In fact the treatments we offer to children has changed very little in the past 20-years, and are rather brutal. The chemotherapy drugs are old fashioned and very toxic, and fails more often than not. Despite the fact this is a rare disease, dealing with it is a big burden on cancer services due to its poor outcome, and has a devastating impact on families and healthcare staff.
Currently there is very little research into this disease nationally and nothing in Wales, and hence our new initiative brings surgical expertise and basic biological scientists in Wales together to try and address the many unknown questions. Our ultimate ambition is to improve the poor survival outcomes in neuroblastoma.

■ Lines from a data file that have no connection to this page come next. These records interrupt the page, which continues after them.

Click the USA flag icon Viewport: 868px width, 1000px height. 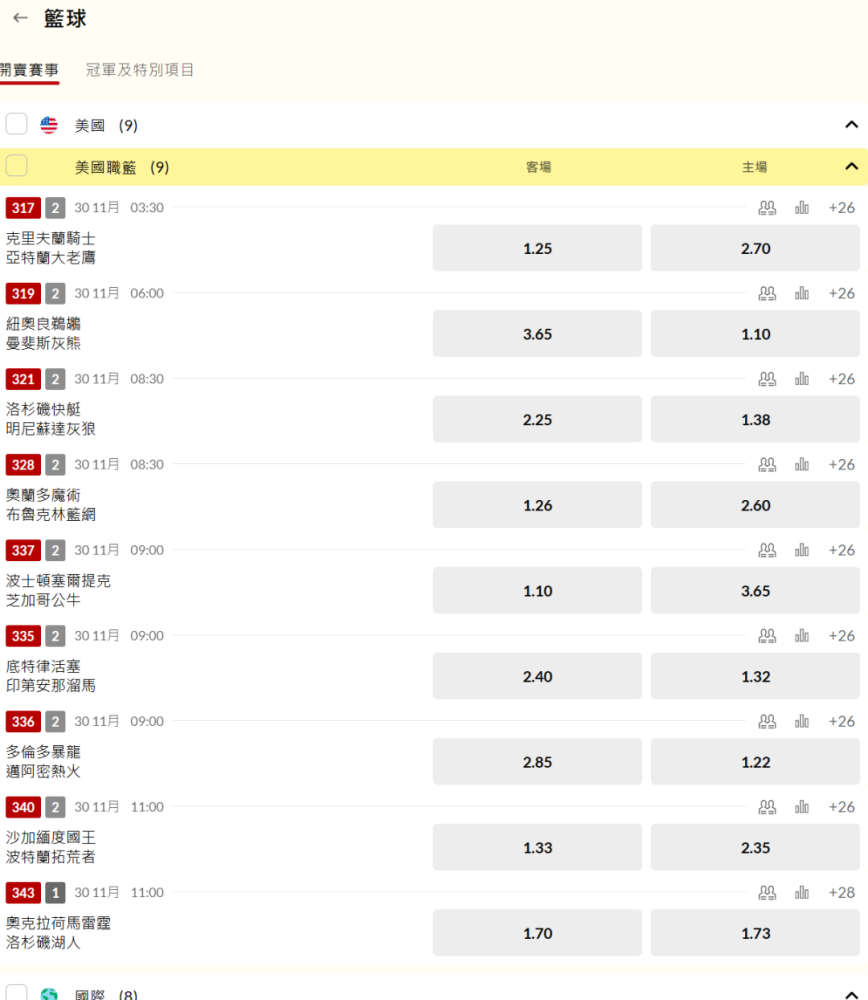49,125
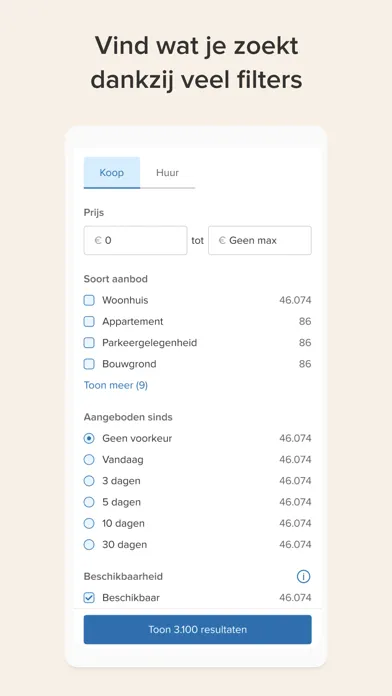Choose the 3 dagen radio option
The image size is (392, 696).
pyautogui.click(x=89, y=481)
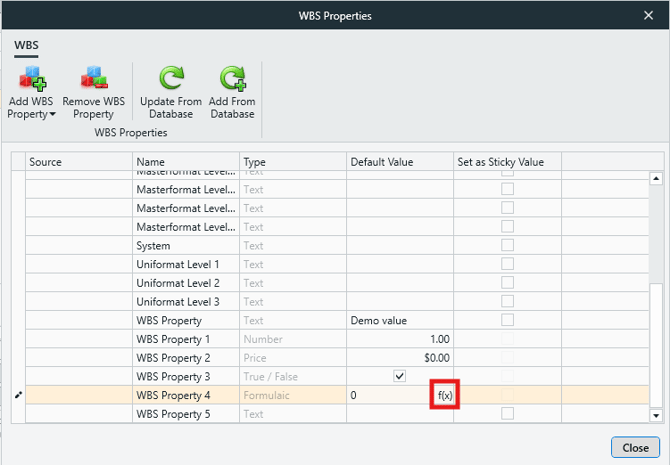Click the Remove WBS Property icon
Image resolution: width=670 pixels, height=465 pixels.
tap(94, 79)
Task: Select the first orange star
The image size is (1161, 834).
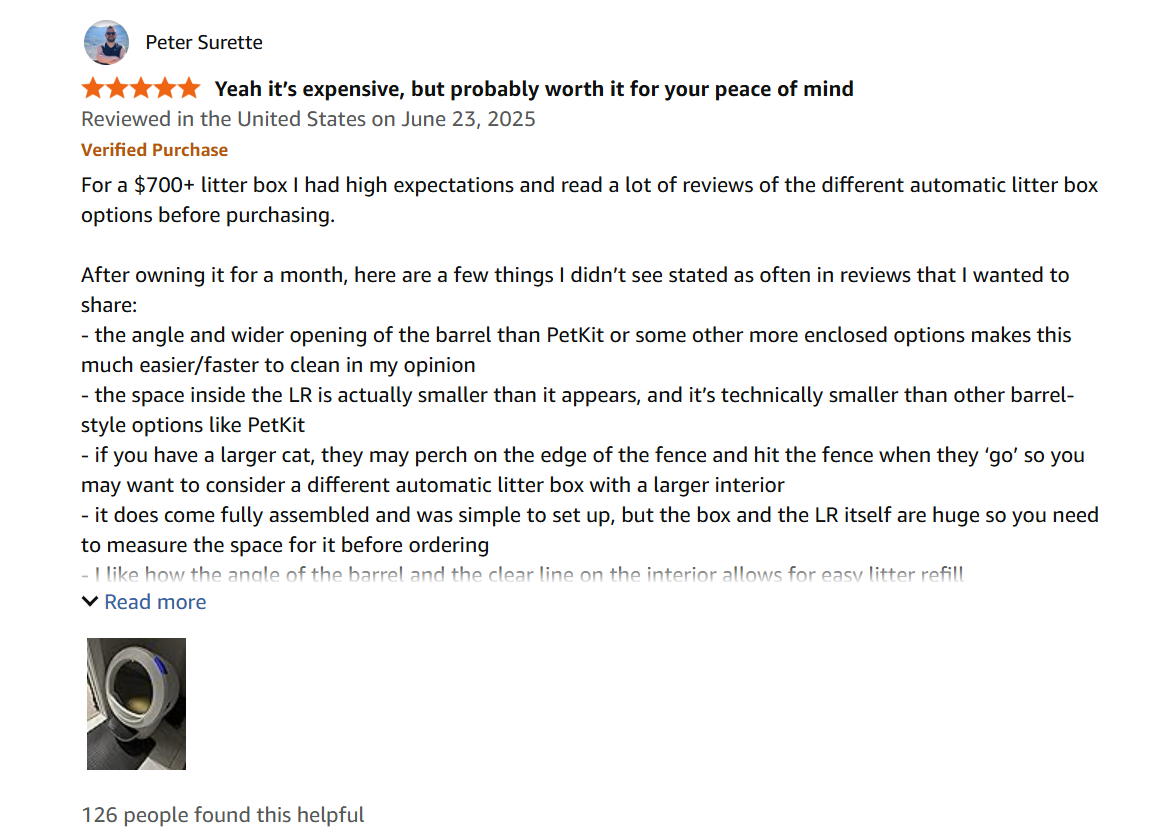Action: click(90, 88)
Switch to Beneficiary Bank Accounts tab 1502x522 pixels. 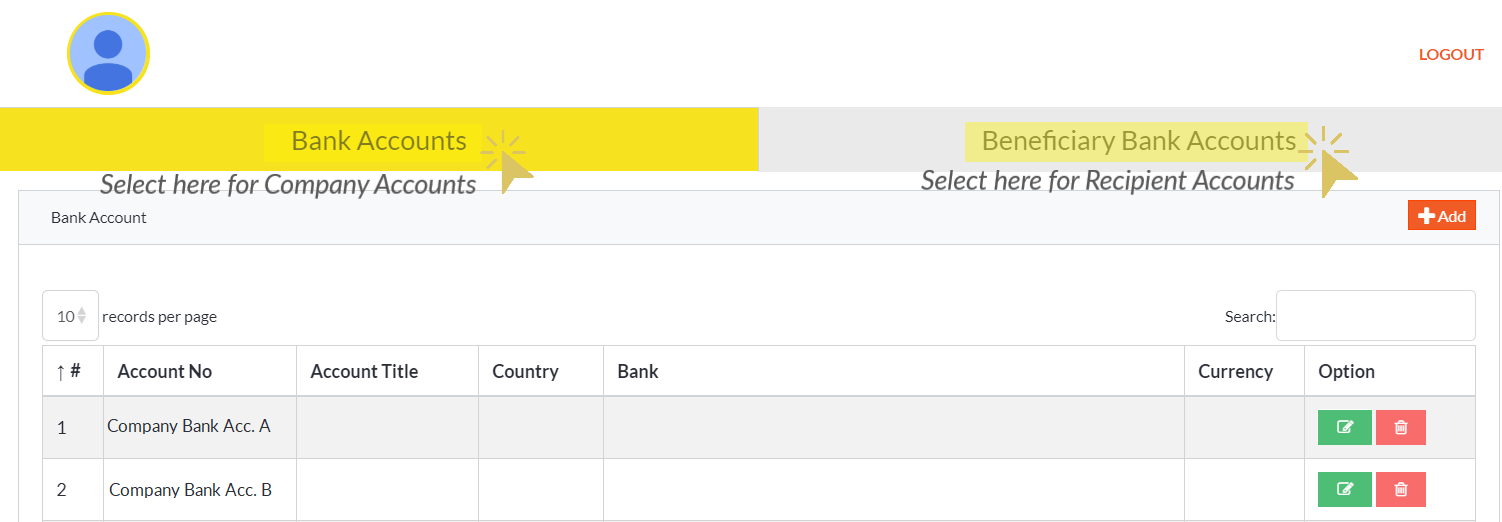coord(1138,141)
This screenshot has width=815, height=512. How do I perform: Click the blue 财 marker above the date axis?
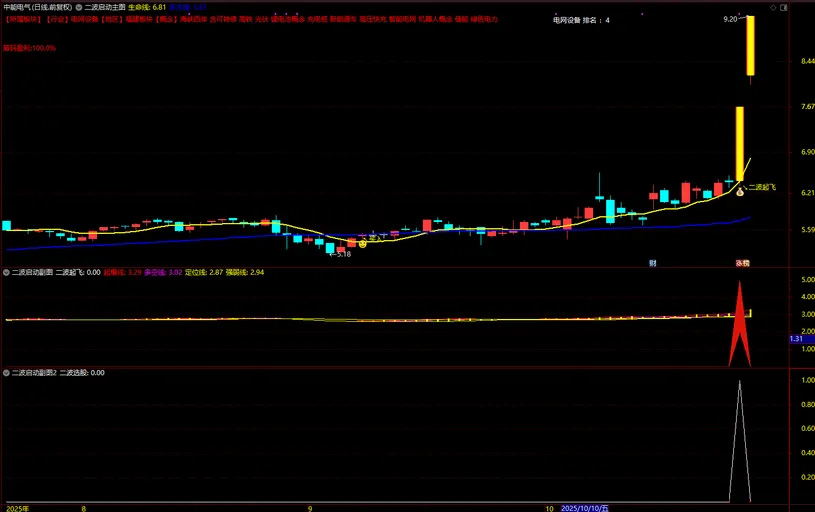coord(652,263)

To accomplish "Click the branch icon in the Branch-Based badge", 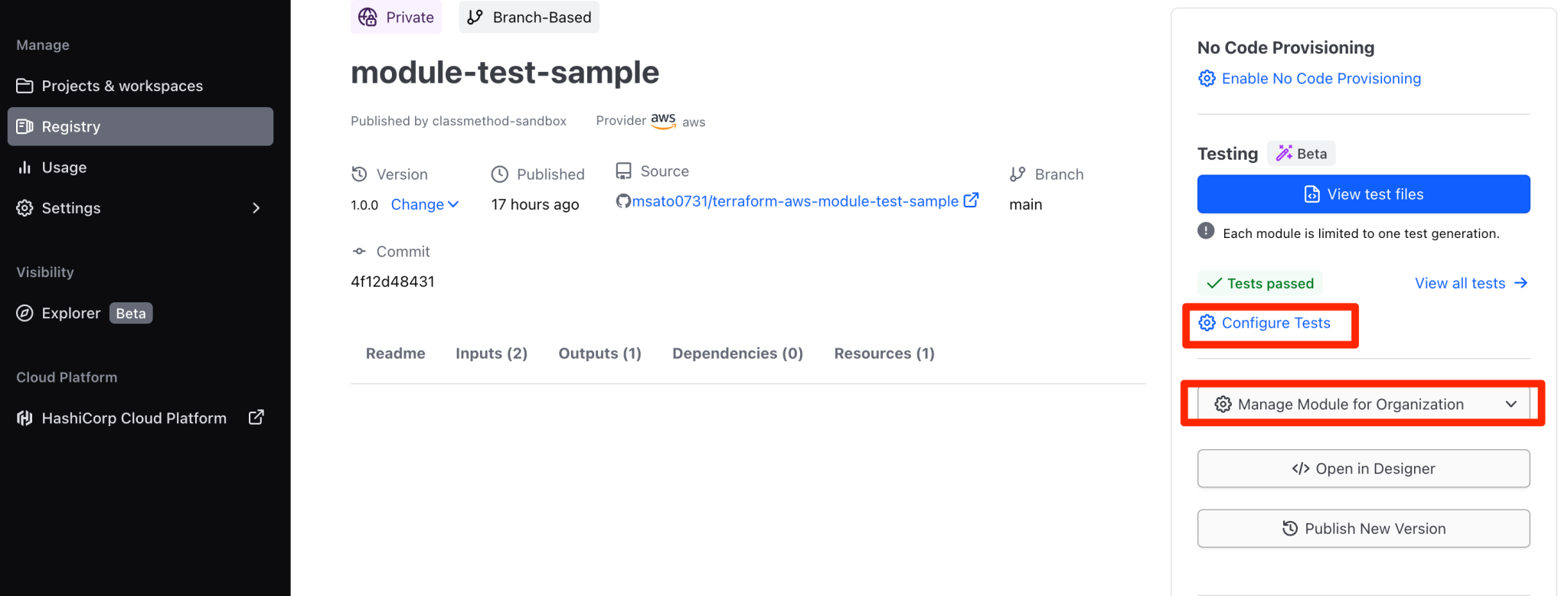I will pyautogui.click(x=475, y=16).
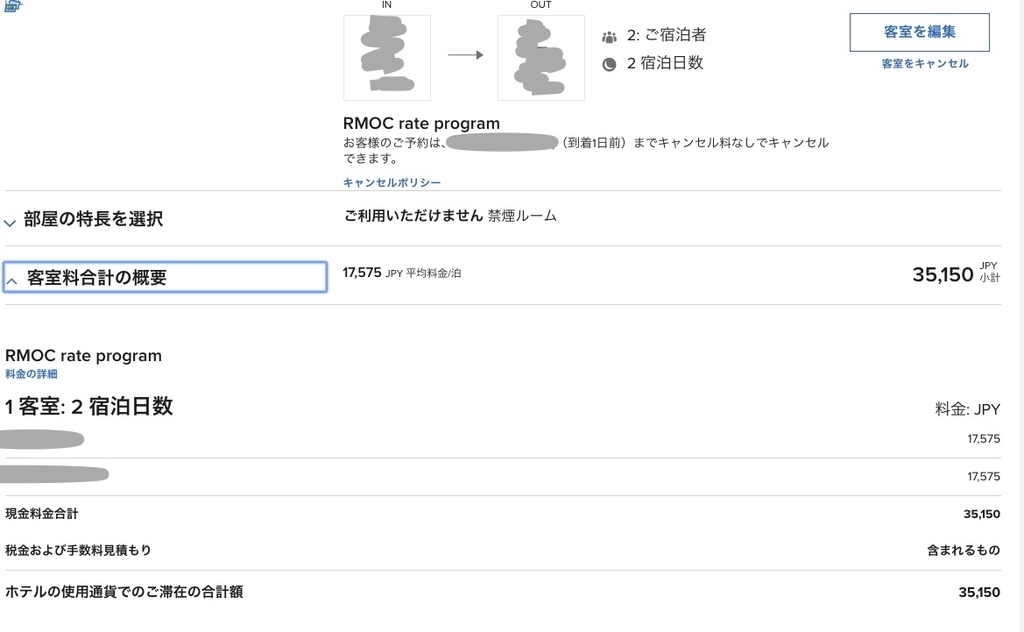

Our proposal aims to understand some of the cellular and molecular changes that are important in dictating how dangerous the disease is. We have experience in measuring RNA- taken from the tumour to establish a “fingerprint” for the disease. We will identify which RNA-factors are different when comparing dangerous to non-dangerous Neuroblastoma.
Currently the presence of a specific genetic change (MYCN amplification) is the standard means of doing this- but this tells us little about the complexity of the tissue and other elements that are critical to promoting severe, difficult to treat disease.
We are also keen to understand how treatment forces the tumour to change, and adapt to treatment, so we can identify new opportunities for other drugs if/when the disease might return.
An exciting aspect of this, is the development of mini-tumours in the test tube. Such “organoids” are well established in Wales for other tumours, but not in this rare disease setting. Establishing organoids will be extremely valuable. Collaborators in Italy will help us achieve this. These test-tube tools will represent the individual and unique aspect of each child’s tumour- and allow us ultimately to explore the use of novel drugs for these tumours in a patient tailored fashion.
We have incorporated the Health and Care Research Wales funded Wales Gene Park and WCRC into the study, and plan to recruit two lay research partners (e.g. parents of children with neuroblastoma), to consult on communication strategies. They would help evaluate materials for patient information and consent, and for public engagement activities.
Our research findings will be shared to the research community through presentation at conferences and through publication at the conclusions of this project, as well as hosting a workshop which will be accessible to researchers and the public. We have already jointly given a talk at the Rare Cancer Forum (in September 2020) to highlight future intentions in this important and neglected research area, and will contribute to many such events as we proceed.